Die Multimedia-Performance mit dem vielbedeutenden Namen „Drapetomania“ beginnt mit der hektischen Atmosphäre eines Flughafens, der dort zu vernehmenden Geräuschkulisse sowie einer Boarding-Tafel. Dazu die Ansage: „On time, not on time. Please approach to gate XY...“ Von Anfang wird der Zuschauer somit metafiktional in das Spektakel hineingezogen. Ob er nun möchte oder nicht. So kommt jener nicht ganz umhin, gelegentlich etwas nervös und irritiert auf die Tafel zu starren, um zu prüfen, ob „sein“ Flug bereits abhebt beziehungsweise ob diese Show, die sich ebenfalls auf der Tafel befindet, nun wohl bald beginnt. Alsbald stürmen drei Personen in lustiger Flugbegleiter-Kleidung die Bühne, und das ironisch-groteske Show-Event beginnt. Dann erhebt Sängerin Nova Ruth ihre gewaltige Stimme. Mal leicht orientalisch, mal afrikanisch, dann brasilianisch anmutend, singt sie regelrechte Arien, während im Hintergrund alles Schlechte dieser Welt via Videoperformance herunterkracht: Donald Trump, jegliche Diktatoren dieser Welt, überfüllte Flüchtlingsboote, Arbeiter, die nicht mehr arbeiten wollen und stattdessen mutig das Feld verlassen, Naturkatastrophen, Hochhäuser, Maschinen fliegen an einem vorbei.
Das seit sieben Jahren zusammenarbeitende Multimedia-Duo Filastine & Nova, bestehend aus dem amerikanischen, heute in Barcelona lebenden Videokünstler, Komponisten und Produzenten Grey Filastine und der aus Indonesien stammenden Musikerin und Rapperin Nova Ruth, die neben dem Gesang auch ab und an zur Triangel greift, auf der sie leidenschaftlich herumhackt, hat es sich zur Aufgabe gemacht, mittels großartiger Klang- und Videoinstallationen das Feld der leider oft zu braven Weltmusik mit politischem Aktivismus anzureichern und erfolgreich zu entgrenzen. So ist auch der Name ihres neuen Werks eine Anspielung auf die heute natürlich als rassistisch geltende sogenannte „Sklavenkrankheit“, deren Drang, flüchten zu wollen, von Weißen damals als „Drapetomanie“ bezeichnet wurde.
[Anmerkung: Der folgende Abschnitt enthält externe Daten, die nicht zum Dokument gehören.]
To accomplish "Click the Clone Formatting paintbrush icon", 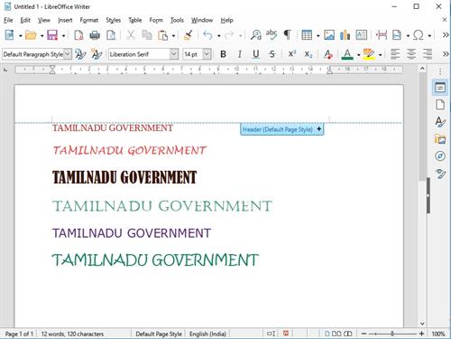I will point(189,35).
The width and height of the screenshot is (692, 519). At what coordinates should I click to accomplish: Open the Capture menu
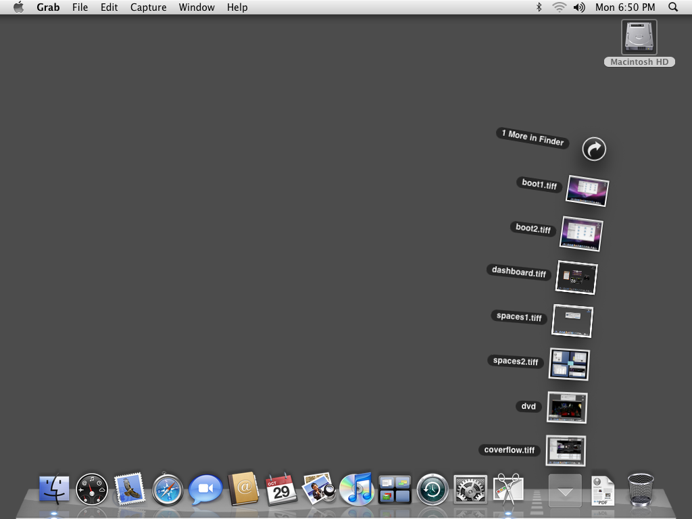click(x=148, y=7)
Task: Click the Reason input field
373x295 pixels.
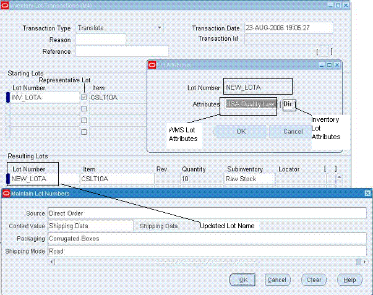Action: click(x=101, y=39)
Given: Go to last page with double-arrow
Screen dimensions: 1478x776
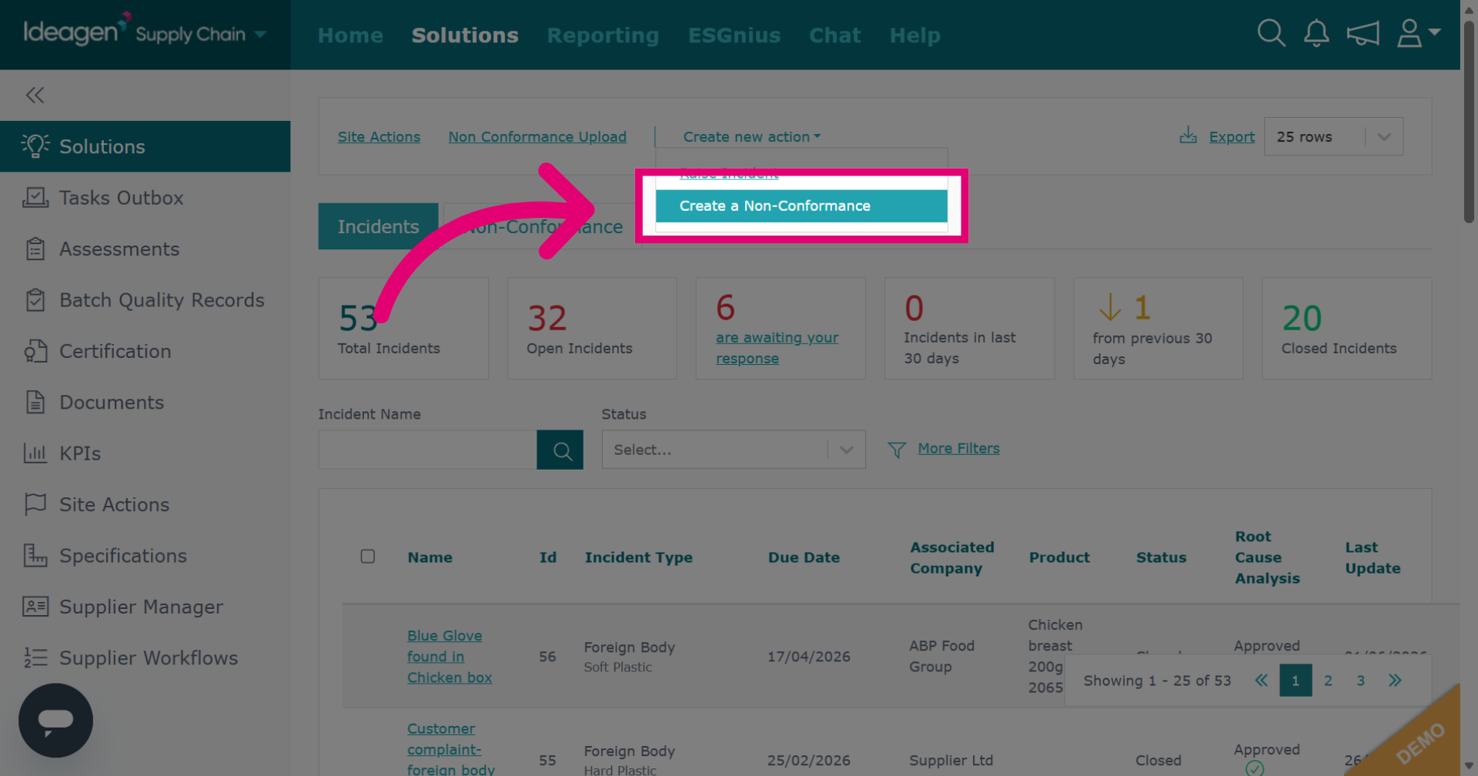Looking at the screenshot, I should [1395, 681].
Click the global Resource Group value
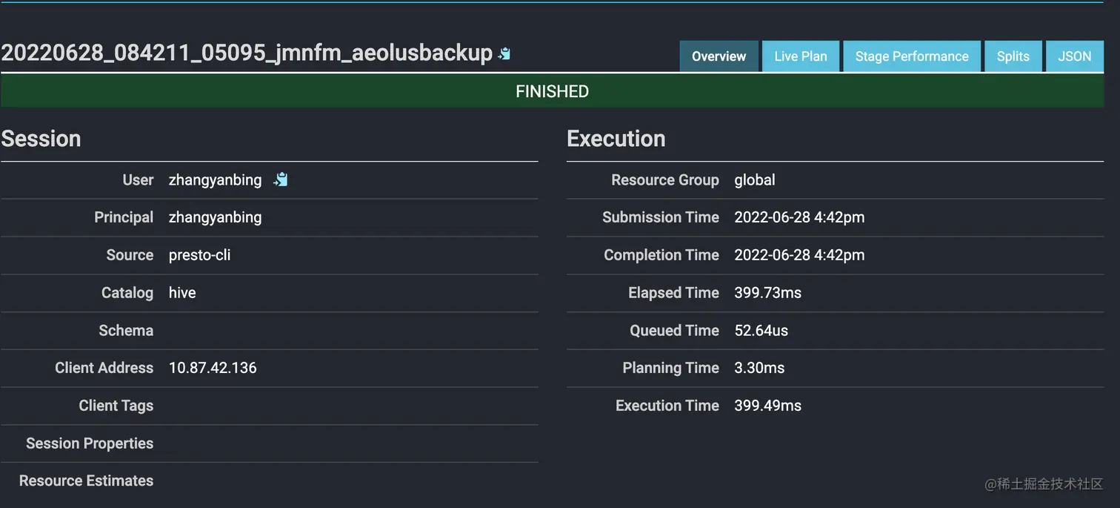Screen dimensions: 1120x508 (x=754, y=180)
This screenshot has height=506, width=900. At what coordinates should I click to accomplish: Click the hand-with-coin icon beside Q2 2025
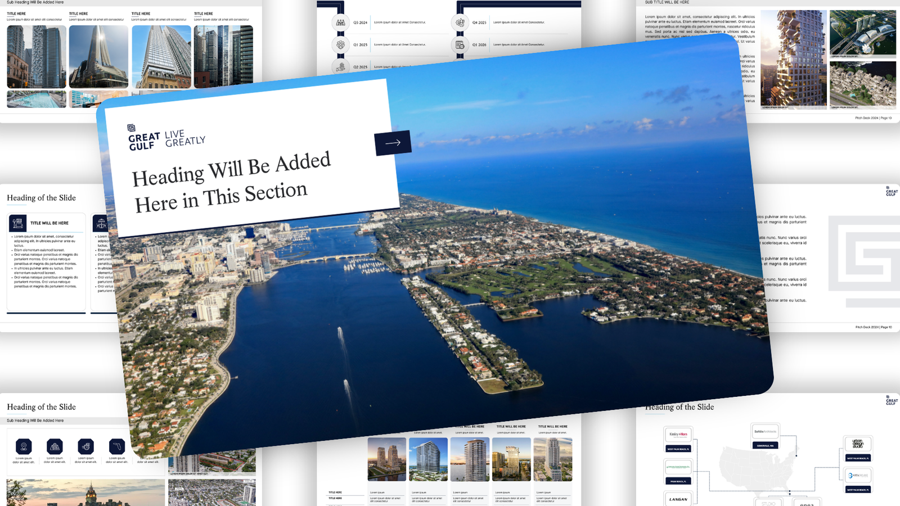tap(340, 67)
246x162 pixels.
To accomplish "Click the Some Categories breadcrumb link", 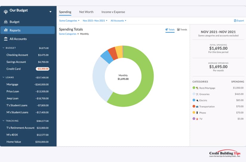I will pyautogui.click(x=68, y=34).
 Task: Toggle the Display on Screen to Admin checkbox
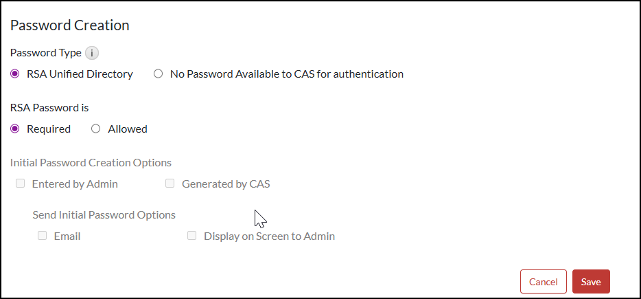[192, 236]
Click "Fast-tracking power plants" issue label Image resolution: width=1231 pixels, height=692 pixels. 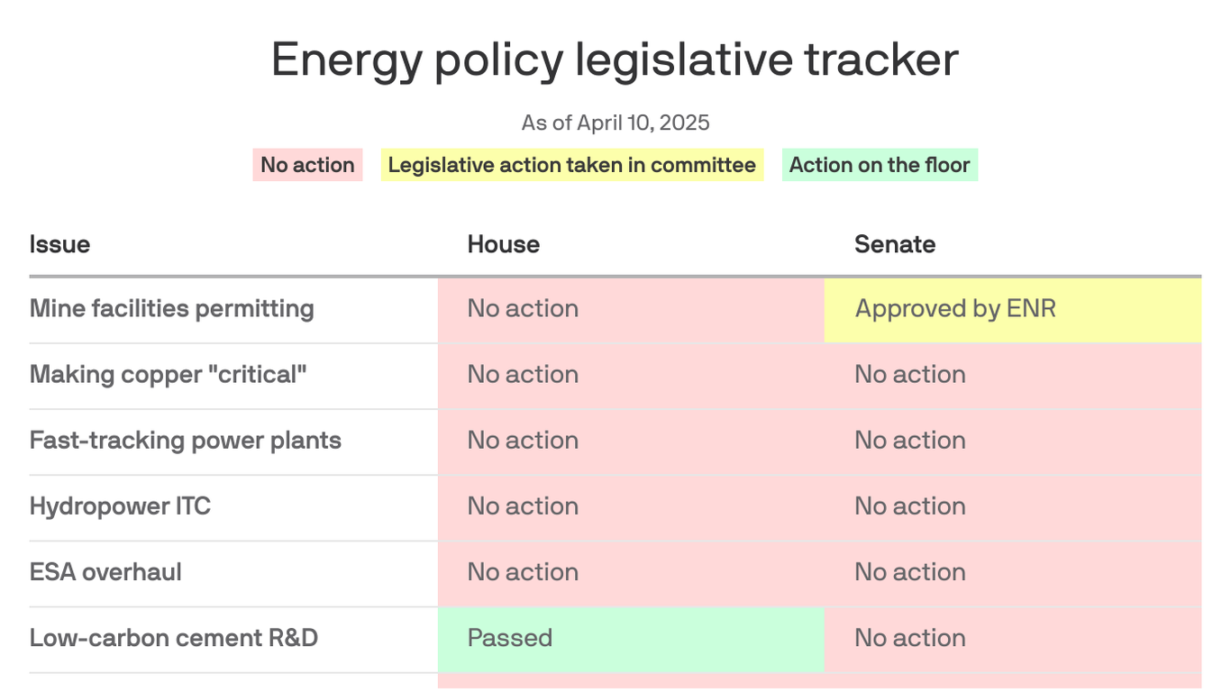[186, 441]
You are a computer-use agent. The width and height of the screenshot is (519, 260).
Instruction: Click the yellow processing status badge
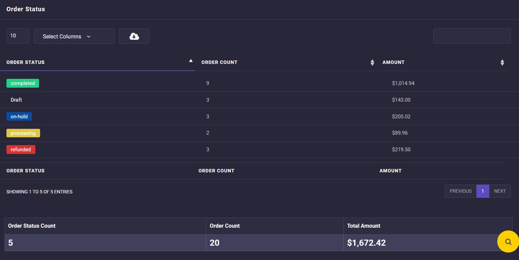click(23, 133)
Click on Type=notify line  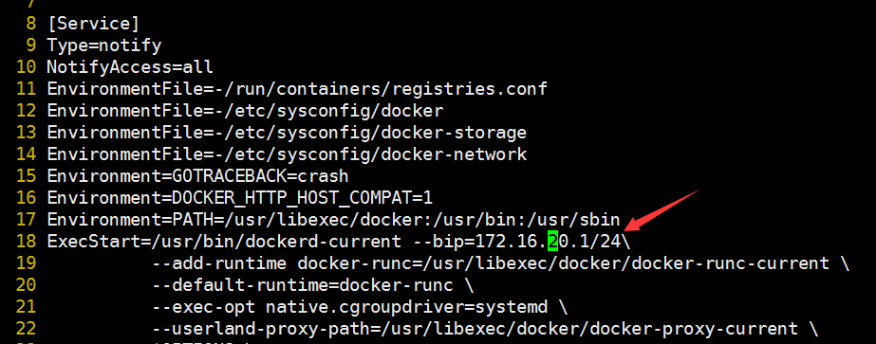point(104,45)
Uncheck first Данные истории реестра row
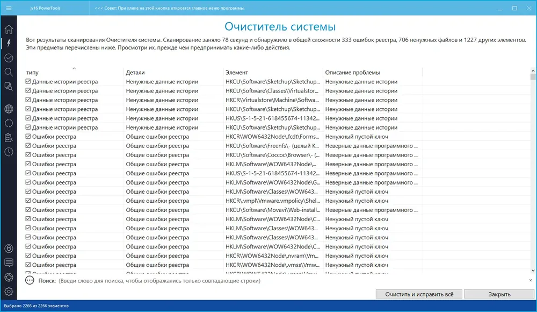 (x=28, y=81)
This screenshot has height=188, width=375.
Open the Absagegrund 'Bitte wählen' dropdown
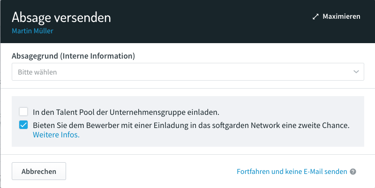pos(188,72)
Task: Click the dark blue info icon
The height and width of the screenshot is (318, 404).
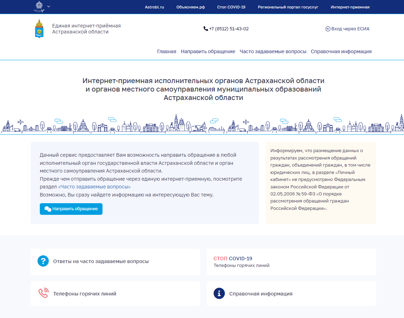Action: [219, 293]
Die Virtuosität ihrer Performance, vorgestellt im Rahmen der Pluriversale VII, liegt in der äußerst gelungenen Kombination aus lauten dröhnenden Techno-Dubstep-Beats, die durch die Studiobühne fliegen und ins Ohr knallen, haargenau dazu passend geschnittenen ironisch-kritischen Videoinstallationen, der sehr beeindruckenden Stimme Nova Ruths sowie einer grandiosen Tanzperformance der extrem beweglichen und energischen Tänzerin. Alles in einem sehr schnellen Tempo, so dass es kein Entkommen gibt. Ganze zwei Jahre bereiten sich Filastine & Nova im Schnitt auf ihre politisch motivierte Performance vor, und die Detailgenauigkeit kann man spüren.
Den Höhepunkt bildet ein konsumkritischer doppelter Einkaufswagentanz: Im Hintergrund sind mehrere reale Caddies auf der Leinwand zu erkennen, die von Schwarzen durch die Straßen gefahren werden und die sich schließlich – ob aus Langeweile, aus Spaß oder tatsächlich aus Konsumkritik heraus – zu einem Einkaufswagen-Rap formieren. Videokünstler Filastine knüpft an diesen visuellen Tanz an, indem er – real – ebenfalls auf einem Einkaufswagen herumschlägt, den er zum Schlagzeug umfunktioniert, so dass sich die ganze Studiobühne in einen einzigen Einkaufswagen verwandelt. Fiktion in der Fiktion sozusagen. Oder Realität in der Realität. Konsumkritik zum Anfassen eben.
Zum krönenden Abschluss wird das Publikum schließlich am Ende mit unter eine Decke gezerrt. Fröhlich weiter trommelnd marschieren Filastine & Nova sogar durch jenes hindurch, dieses erneut integrierend. Näher dran am Zuschauer geht es wohl nicht.
Dem Publikum scheint das politisch motivierte Multi-Media-Konzert jedenfalls gefallen zu haben, so hört der Jüngling neben mir gar nicht mehr auf, sein Bein rhythmisch in den Raum hineinzuschleudern und undefinierbare Geräusche von sich zu geben. Konsumkritik im psychodelischen Punk-Ethos scheint ansteckend zu sein.